No dieron nombres de partidos ni candidatos. Tampoco qué medios o comunicadores estaban involucrados. Pero en Morena se sintieron aludidos.
LA REACCIÓN
Sheinbaum cuestionó las intenciones de Estados Unidos, pues dijo que su gobierno no fue informado sobre el presunto financiamiento a campañas electorales y pidió pruebas. A esa postura se sumó Ricardo Monreal, coordinador de Morena en San Lázaro, quien pidió que Estados Unidos entregue la información a la FGR.
Pero vean el dilema. La FGR la encabeza Ernestina Godoy, exconsejera jurídica de Sheinbaum, exfiscal capitalina durante su gobierno y senadora con licencia de Morena. Aunque la fiscalía es autónoma en la ley, Godoy forma parte del círculo de Palacio Nacional. ¿En serio habrá imparcialidad en sus investigaciones?

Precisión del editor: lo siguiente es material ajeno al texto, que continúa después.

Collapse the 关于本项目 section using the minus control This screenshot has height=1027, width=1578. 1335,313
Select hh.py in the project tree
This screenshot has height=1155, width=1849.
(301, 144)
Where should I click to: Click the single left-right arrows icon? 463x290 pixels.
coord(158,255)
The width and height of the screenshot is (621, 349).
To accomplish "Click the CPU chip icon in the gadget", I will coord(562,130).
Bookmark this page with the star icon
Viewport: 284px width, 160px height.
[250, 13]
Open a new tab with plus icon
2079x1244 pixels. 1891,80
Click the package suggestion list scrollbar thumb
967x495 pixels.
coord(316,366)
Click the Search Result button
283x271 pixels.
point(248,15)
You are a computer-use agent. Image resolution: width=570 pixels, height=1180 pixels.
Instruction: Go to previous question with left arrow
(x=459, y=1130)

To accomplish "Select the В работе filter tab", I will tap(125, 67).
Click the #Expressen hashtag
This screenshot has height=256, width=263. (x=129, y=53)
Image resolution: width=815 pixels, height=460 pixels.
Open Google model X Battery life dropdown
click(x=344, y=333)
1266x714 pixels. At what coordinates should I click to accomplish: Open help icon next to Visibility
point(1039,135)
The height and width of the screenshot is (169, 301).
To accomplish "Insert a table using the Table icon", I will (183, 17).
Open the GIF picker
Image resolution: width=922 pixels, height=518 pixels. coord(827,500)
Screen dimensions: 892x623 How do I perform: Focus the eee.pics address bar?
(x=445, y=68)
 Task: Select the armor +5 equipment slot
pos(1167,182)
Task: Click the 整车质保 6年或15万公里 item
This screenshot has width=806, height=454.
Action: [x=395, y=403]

Y es que, al pedir pruebas, se pretende retomar el control de la narrativa y poner el foco de regreso en Estados Unidos. El problema de este comunicado para el gobierno federal es que vuelve a poner sobre la mesa dos grandes escándalos vinculados con el huachicol fiscal.
LOS ANTECEDENTES
En primera, el señalamiento de FinCEN revive el caso Sergio Carmona, el Rey del Huachicol. Desde 2022, denuncias electorales y notas periodísticas recogieron acusaciones sobre Sergio y su hermano Julio César Carmona, que involucran tráfico de combustible, aduanas, presunto financiamiento de campañas y vínculos con actores políticos, como Mario Delgado, exdirigente de Morena y actual titular de la Secretaría de Educación Pública (SEP).
Sergio Carmona fue asesinado en 2021 en Nuevo León. De Julio César Carmona se dice que huyó a Estados Unidos para entregarse a las autoridades. Sin embargo, no se conoce una investigación electoral-financiera pública, ni avances completos, sobre esa red.
Y en segunda, está el caso Tampico. El gobierno federal informó en 2025 el decomiso de 10 millones de litros de diésel en el caso del buque Challenge Procyon. Aunque Mexicanos Contra la Corrupción y la Impunidad (MCCI) reportó después, con documentos fiscales y aduaneros, que la carga era de 20.9 millones de litros. Huachicolearon el huachicol, pero ese es otro tema.
Después vino otra trama. Fernando y Manuel Roberto Farías Laguna, marinos de alto rango y sobrinos políticos del exsecretario de Marina de López Obrador, aparecieron ligados a investigaciones abiertas por decomisos como el de Tampico y un predio en Ensenada.
Además, El País reportó que la red de los hermanos Farías realizó 69 envíos ilegales entre abril de 2024 y marzo de 2025 en Altamira y Tampico. Esa operación necesitaba barcos, aduanas, permisos, empresas, funcionarios y bastante silencio. FinCEN habla de más de 7 mil millones de dólares en actividad sospechosa durante el último año.
Sheinbaum puede pedir pruebas, pero el gobierno federal también debe mostrar las suyas... si es que han investigado. Porque la trama del huachicol fiscal apunta para ser el peor escándalo en dos sexenios morenistas.
EL DATO INCÓMODO
La Auditoría Superior de la Federación (ASF) ya interpuso 21 denuncias penales ante la FGR por presuntos desvíos de 600 millones de pesos en casos de 2020, 2021 y 2024. Se nota un cambio. Ahora falta lo importante: que las pruebas sean sólidas y que la FGR realmente investigue.